Max and Jenna were captivated by a play, particularly the intriguing final act. However, during this critical moment, Max was struck by an untimely urge and scurried off to the restroom. Jenna, left to her own devices, continued to watch the play's conclusion. Yet, a sense of bewilderment crept in. The actions on stage became increasingly perplexing, and the plot seemed to unravel before her eyes. By the time Max returned, the play had reached a confusing and bizarre finale.

== Production ==
===Writing===
In 2015, Rebekah McKendry, alongside her spouse David Ian McKendry, co-wrote the screenplay for the film and marked their directorial debut with the project.
===Casting===
In the same year, Constance Wu, known for her role in Crazy Rich Asians and Jonathan Kite, a star of 2 Broke Girls, were confirmed to appear in the film.
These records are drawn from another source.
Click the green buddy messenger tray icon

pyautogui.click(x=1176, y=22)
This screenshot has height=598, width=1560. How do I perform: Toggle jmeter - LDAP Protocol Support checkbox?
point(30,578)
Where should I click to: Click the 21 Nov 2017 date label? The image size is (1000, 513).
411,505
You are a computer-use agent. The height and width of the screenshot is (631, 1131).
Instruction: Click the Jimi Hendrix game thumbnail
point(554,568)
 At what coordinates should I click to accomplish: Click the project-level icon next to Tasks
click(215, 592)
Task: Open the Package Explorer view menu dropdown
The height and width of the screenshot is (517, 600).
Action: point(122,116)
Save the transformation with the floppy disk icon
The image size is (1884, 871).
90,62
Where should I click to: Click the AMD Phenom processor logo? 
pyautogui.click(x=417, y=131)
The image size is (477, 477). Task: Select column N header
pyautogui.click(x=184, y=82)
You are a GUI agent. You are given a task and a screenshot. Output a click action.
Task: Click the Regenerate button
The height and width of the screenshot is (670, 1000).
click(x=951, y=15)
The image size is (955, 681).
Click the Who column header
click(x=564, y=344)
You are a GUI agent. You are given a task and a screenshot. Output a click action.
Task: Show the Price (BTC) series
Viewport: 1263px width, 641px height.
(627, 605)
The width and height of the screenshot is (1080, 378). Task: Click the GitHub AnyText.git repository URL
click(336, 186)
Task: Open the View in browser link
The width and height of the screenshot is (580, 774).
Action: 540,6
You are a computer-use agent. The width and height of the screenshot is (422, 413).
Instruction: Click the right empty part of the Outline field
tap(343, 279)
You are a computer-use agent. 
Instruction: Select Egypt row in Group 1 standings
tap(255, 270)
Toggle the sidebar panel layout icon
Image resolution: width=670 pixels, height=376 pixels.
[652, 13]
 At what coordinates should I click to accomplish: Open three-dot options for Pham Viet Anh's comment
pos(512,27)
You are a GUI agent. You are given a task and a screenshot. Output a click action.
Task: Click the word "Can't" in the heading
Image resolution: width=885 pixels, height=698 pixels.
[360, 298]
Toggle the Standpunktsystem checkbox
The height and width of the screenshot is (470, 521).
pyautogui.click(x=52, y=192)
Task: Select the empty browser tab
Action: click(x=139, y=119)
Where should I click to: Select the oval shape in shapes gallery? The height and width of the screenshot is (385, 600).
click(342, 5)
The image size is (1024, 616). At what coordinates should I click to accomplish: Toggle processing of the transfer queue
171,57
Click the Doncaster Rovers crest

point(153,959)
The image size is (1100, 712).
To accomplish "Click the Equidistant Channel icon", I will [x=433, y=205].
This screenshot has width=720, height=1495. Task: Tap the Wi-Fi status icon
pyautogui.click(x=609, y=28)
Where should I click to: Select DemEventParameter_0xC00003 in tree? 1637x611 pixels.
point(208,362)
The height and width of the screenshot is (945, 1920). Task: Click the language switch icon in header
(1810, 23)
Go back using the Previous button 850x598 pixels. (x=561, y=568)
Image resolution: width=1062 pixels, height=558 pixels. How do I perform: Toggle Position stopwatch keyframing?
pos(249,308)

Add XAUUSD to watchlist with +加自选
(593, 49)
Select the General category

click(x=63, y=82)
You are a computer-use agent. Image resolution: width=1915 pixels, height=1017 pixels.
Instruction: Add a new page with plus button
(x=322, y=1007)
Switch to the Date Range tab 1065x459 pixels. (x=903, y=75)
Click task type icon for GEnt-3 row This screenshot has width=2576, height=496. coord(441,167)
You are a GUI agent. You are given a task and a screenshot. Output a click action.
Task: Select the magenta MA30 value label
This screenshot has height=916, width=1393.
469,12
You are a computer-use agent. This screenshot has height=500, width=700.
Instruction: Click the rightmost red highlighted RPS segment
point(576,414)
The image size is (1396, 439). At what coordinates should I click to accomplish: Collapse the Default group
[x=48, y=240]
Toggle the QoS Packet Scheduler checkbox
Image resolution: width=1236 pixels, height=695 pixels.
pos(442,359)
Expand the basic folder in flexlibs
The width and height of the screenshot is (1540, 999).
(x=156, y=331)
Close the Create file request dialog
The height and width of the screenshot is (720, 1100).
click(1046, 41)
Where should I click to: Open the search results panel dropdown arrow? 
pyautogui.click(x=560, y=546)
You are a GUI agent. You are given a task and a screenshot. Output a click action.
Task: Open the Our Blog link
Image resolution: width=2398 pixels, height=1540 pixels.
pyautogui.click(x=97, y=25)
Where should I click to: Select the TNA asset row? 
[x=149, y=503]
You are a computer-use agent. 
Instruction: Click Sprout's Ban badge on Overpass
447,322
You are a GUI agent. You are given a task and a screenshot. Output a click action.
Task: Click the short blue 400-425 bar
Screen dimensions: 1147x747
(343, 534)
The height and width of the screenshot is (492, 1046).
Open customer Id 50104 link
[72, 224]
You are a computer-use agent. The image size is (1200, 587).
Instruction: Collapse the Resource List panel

Other casts members include Amanda Fuller, Brea Grant, Graham Skipper, and Stephanie Drake and many more.

===Filming===
In 2018, Rebekah McKendry revealed that she directed the film while pregnant throughout the nine-month term. In her words, "We shot the first two segments while I was nine months pregnant. Then we had to stop because it reached a point where I went a little bit past my due date. My doctor was like, 'Okay, you have to give birth this Wednesday, we're making an appointment.' My first call wasn't to my parents, it was to my producers, saying, 'Okay guys, we can't shoot next weekend, I have to go give birth.' We took three weeks off after I gave birth, and then we were right back on, and I brought my son to set with me."

== Release ==
=== Theatrical ===
All the Creatures Were Stirring was released in the United States on December 4, 2018.
=== Home media ===
The film was released on digital, video on demand, DVD on the same day, and on Blu-ray on January 8, 2019.
== Reception ==
On the review aggregator Rotten Tomatoes, the film has an approval rating of 62%, based on 13 reviews, with a rating average of 4.80/10.